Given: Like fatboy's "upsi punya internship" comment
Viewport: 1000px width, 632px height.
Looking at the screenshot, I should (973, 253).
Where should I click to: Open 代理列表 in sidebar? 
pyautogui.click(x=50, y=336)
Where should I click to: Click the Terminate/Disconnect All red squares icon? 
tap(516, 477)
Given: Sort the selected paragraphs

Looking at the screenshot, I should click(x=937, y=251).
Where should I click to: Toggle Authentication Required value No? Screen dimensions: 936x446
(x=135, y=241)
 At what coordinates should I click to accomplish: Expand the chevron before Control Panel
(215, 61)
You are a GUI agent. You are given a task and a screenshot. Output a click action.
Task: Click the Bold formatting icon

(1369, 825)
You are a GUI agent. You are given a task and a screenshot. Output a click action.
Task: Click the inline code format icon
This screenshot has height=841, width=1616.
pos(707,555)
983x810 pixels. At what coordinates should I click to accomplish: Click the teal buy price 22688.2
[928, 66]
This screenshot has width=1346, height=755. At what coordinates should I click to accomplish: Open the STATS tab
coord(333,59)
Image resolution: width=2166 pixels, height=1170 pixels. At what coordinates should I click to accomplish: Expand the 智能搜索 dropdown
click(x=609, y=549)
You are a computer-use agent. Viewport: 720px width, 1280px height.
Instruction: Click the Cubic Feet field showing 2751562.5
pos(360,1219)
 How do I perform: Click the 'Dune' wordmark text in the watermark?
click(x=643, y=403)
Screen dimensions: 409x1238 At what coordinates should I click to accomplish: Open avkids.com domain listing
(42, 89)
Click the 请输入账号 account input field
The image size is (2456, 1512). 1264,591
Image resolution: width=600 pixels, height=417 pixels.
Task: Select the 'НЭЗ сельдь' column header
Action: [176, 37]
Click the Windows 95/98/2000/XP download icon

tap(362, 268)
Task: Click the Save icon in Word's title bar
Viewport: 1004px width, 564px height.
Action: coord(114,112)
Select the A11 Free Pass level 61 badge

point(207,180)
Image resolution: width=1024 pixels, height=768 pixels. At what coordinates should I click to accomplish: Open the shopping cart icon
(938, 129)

# # # # #

**What to produce:**
Arrange every line of the records above as a Markdown table with the columns Row and Line. Number each row and omit blank lines.

**Correct result:**
| Row | Line |
|---|---|
| 1 | Given: Like fatboy's "upsi punya internship" comment |
| 2 | Viewport: 1000px width, 632px height. |
| 3 | Looking at the screenshot, I should (973, 253). |
| 4 | Where should I click to: Open 代理列表 in sidebar?  |
| 5 | pyautogui.click(x=50, y=336) |
| 6 | Where should I click to: Click the Terminate/Disconnect All red squares icon?  |
| 7 | tap(516, 477) |
| 8 | Given: Sort the selected paragraphs |
| 9 | Looking at the screenshot, I should click(x=937, y=251). |
| 10 | Where should I click to: Toggle Authentication Required value No? Screen dimensions: 936x446 |
| 11 | (x=135, y=241) |
| 12 |  At what coordinates should I click to accomplish: Expand the chevron before Control Panel |
| 13 | (215, 61) |
| 14 | You are a GUI agent. You are given a task and a screenshot. Output a click action. |
| 15 | Task: Click the Bold formatting icon |
| 16 | (1369, 825) |
| 17 | You are a GUI agent. You are given a task and a screenshot. Output a click action. |
| 18 | Task: Click the inline code format icon |
| 19 | This screenshot has height=841, width=1616. |
| 20 | pos(707,555) |
| 21 | 983x810 pixels. At what coordinates should I click to accomplish: Click the teal buy price 22688.2 |
| 22 | [928, 66] |
| 23 | This screenshot has width=1346, height=755. At what coordinates should I click to accomplish: Open the STATS tab |
| 24 | coord(333,59) |
| 25 | Image resolution: width=2166 pixels, height=1170 pixels. At what coordinates should I click to accomplish: Expand the 智能搜索 dropdown |
| 26 | click(x=609, y=549) |
| 27 | You are a computer-use agent. Viewport: 720px width, 1280px height. |
| 28 | Instruction: Click the Cubic Feet field showing 2751562.5 |
| 29 | pos(360,1219) |
| 30 |  How do I perform: Click the 'Dune' wordmark text in the watermark? |
| 31 | click(x=643, y=403) |
| 32 | Screen dimensions: 409x1238 At what coordinates should I click to accomplish: Open avkids.com domain listing |
| 33 | (42, 89) |
| 34 | Click the 请输入账号 account input field |
| 35 | The image size is (2456, 1512). 1264,591 |
| 36 | Image resolution: width=600 pixels, height=417 pixels. |
| 37 | Task: Select the 'НЭЗ сельдь' column header |
| 38 | Action: [176, 37] |
| 39 | Click the Windows 95/98/2000/XP download icon |
| 40 | tap(362, 268) |
| 41 | Task: Click the Save icon in Word's title bar |
| 42 | Viewport: 1004px width, 564px height. |
| 43 | Action: coord(114,112) |
| 44 | Select the A11 Free Pass level 61 badge |
| 45 | point(207,180) |
| 46 | Image resolution: width=1024 pixels, height=768 pixels. At what coordinates should I click to accomplish: Open the shopping cart icon |
| 47 | (938, 129) |